Problem statement: Copy the following listing line for line, keeping every character as it is.
━━━ Data provided ━━━
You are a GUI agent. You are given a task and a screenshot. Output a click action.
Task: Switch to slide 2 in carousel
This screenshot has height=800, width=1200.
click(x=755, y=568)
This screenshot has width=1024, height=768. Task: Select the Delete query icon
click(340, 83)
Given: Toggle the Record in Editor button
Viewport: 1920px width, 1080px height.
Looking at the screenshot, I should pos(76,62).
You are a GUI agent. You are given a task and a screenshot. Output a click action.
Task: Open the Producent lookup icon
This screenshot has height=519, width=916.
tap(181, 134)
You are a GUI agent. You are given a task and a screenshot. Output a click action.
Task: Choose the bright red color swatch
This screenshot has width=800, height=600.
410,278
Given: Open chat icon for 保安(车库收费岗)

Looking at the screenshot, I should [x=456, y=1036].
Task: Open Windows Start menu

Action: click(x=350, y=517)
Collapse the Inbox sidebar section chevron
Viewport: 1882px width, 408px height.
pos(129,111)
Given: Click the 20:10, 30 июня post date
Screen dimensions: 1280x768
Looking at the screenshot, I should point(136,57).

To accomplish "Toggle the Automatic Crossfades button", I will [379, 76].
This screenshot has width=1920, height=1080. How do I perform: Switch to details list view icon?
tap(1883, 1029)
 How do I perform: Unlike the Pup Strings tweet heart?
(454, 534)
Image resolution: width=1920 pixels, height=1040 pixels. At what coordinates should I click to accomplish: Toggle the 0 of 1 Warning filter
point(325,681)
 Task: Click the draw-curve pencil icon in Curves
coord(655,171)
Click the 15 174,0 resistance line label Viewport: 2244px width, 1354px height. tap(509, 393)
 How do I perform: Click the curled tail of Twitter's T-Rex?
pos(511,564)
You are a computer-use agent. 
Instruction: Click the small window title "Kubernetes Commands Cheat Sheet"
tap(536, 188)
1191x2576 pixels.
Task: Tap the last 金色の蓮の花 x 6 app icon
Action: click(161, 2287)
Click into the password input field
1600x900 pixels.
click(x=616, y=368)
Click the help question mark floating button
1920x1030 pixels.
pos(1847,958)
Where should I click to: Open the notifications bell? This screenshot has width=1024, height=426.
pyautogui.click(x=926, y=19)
━━━
The reply:
You are a GUI agent. You are given a task and a screenshot. Output a click action.
Task: Switch to slide 2 in carousel
This screenshot has height=800, width=1200.
click(x=755, y=568)
This screenshot has width=1024, height=768. Task: Select the Delete query icon
click(340, 83)
Given: Toggle the Record in Editor button
Viewport: 1920px width, 1080px height.
Looking at the screenshot, I should pos(76,62).
You are a GUI agent. You are given a task and a screenshot. Output a click action.
Task: Open the Producent lookup icon
This screenshot has height=519, width=916.
tap(181, 134)
You are a GUI agent. You are given a task and a screenshot. Output a click action.
Task: Choose the bright red color swatch
This screenshot has width=800, height=600.
410,278
Given: Open chat icon for 保安(车库收费岗)

Looking at the screenshot, I should [x=456, y=1036].
Task: Open Windows Start menu

Action: click(x=350, y=517)
Collapse the Inbox sidebar section chevron
Viewport: 1882px width, 408px height.
pos(129,111)
Given: Click the 20:10, 30 июня post date
Screen dimensions: 1280x768
Looking at the screenshot, I should point(136,57).

To accomplish "Toggle the Automatic Crossfades button", I will [379, 76].
This screenshot has width=1920, height=1080. How do I perform: Switch to details list view icon?
tap(1883, 1029)
 How do I perform: Unlike the Pup Strings tweet heart?
(454, 534)
Image resolution: width=1920 pixels, height=1040 pixels. At what coordinates should I click to accomplish: Toggle the 0 of 1 Warning filter
point(325,681)
 Task: Click the draw-curve pencil icon in Curves
coord(655,171)
Click the 15 174,0 resistance line label Viewport: 2244px width, 1354px height. tap(509, 393)
 How do I perform: Click the curled tail of Twitter's T-Rex?
pos(511,564)
You are a computer-use agent. 
Instruction: Click the small window title "Kubernetes Commands Cheat Sheet"
tap(536, 188)
1191x2576 pixels.
Task: Tap the last 金色の蓮の花 x 6 app icon
Action: click(161, 2287)
Click into the password input field
1600x900 pixels.
click(x=616, y=368)
Click the help question mark floating button
1920x1030 pixels.
pos(1847,958)
Where should I click to: Open the notifications bell? This screenshot has width=1024, height=426.
pyautogui.click(x=926, y=19)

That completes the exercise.